Faced with the prospect of an extended delay for the package that passed the House of Representatives on Tuesday, Senate Majority Leader Chuck Schumer and his Republican counterpart, Mitch McConnell, sought to move forward on the aid package only to be blocked by Paul, a longtime fiscal hawk who objects to the amount of spending proposed.
The stalemate delayed passage of the measure into next week.
The Senate has scheduled an initial procedural vote on the bill for late Monday afternoon. It was unclear whether that vote would then speed passage of the Ukraine aid. Alternatively, passage could come around the middle of next week if any senator wants to force a series of legislative steps before a final vote.
As the Ukraine aid bill became caught in the Senate’s procedural gears, Schumer pleaded for fast action: “The package is ready to go, the vast majority of senators on both sides of the aisle want it.”
“If Senator Paul persists in his reckless demands … all he will accomplish is to single-handedly delay desperately-needed Ukraine aid.”
But Paul was not moved.
The delay into next week could cause problems for Western nations trying to bolster Ukraine in its fight against Russia. The Biden administration has said that by May 19 it expects to run out available funds to draw on under an authority that allows the president to authorize the transfer of weapons without congressional approval in response to an emergency.
Paul is demanding that the legislation be altered to require an inspector general to oversee spending on Ukraine. Without his agreement, the Senate must follow a lengthy process stipulated by the chamber’s arcane rules.
In an usual display of legislative theater, Schumer was joined by his political rival, McConnell, who also addressed the urgency of the situation.
“Ukraine is not asking us to fight this war. They’re only asking for the resources they need to defend themselves against this deranged invasion. And they need this help right now,” said McConnell, who is Paul’s fellow senator from Kentucky.
The House passed the Ukraine spending bill by 368 to 57, with only Republicans voting against it.
President Joe Biden had asked Congress to approve an additional $33 billion in aid for Ukraine.

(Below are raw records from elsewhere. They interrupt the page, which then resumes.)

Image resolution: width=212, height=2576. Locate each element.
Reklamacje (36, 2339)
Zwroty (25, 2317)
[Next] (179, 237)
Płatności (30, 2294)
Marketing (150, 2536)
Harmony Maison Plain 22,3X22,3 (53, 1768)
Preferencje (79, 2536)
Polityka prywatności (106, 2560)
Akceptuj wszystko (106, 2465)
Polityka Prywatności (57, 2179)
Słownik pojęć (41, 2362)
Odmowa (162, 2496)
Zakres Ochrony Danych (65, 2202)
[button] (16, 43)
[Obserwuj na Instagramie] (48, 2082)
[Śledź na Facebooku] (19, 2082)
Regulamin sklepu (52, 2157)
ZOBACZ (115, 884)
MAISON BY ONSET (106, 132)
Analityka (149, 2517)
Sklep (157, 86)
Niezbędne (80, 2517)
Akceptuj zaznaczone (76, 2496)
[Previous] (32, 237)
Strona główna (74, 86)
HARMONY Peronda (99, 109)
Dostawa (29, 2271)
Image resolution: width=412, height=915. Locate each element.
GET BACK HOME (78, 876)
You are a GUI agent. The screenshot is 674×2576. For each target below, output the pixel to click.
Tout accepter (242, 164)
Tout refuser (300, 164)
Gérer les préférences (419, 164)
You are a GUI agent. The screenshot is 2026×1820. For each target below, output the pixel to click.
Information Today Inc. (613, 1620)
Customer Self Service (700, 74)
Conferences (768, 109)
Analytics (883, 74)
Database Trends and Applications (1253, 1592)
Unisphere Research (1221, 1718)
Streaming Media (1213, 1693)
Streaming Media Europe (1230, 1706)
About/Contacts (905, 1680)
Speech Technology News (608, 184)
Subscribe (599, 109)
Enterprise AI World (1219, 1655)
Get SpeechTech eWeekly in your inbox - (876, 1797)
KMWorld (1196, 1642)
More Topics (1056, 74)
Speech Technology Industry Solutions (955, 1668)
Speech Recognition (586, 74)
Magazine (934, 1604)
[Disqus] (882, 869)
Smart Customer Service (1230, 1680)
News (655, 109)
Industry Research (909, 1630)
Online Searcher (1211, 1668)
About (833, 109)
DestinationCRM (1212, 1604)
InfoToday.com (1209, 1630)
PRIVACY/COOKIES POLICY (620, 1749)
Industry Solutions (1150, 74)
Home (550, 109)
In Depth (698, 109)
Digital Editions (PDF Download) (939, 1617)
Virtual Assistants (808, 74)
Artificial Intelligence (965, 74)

But lawmakers decided to increase the military and humanitarian funding.
On Thursday, Schumer and McConnell offered Paul an amendment vote on his proposal that would have required support from 60 of the 100 senators to pass.
But Paul refused the offer and demanded the Senate adopt his amendment before voting on the aid package.
“This is the second spending bill for Ukraine in two months. And this bill is three times larger than the first,” Paul said before formally blocking the aid package. “Congress just wants to keep on spending, and spending.”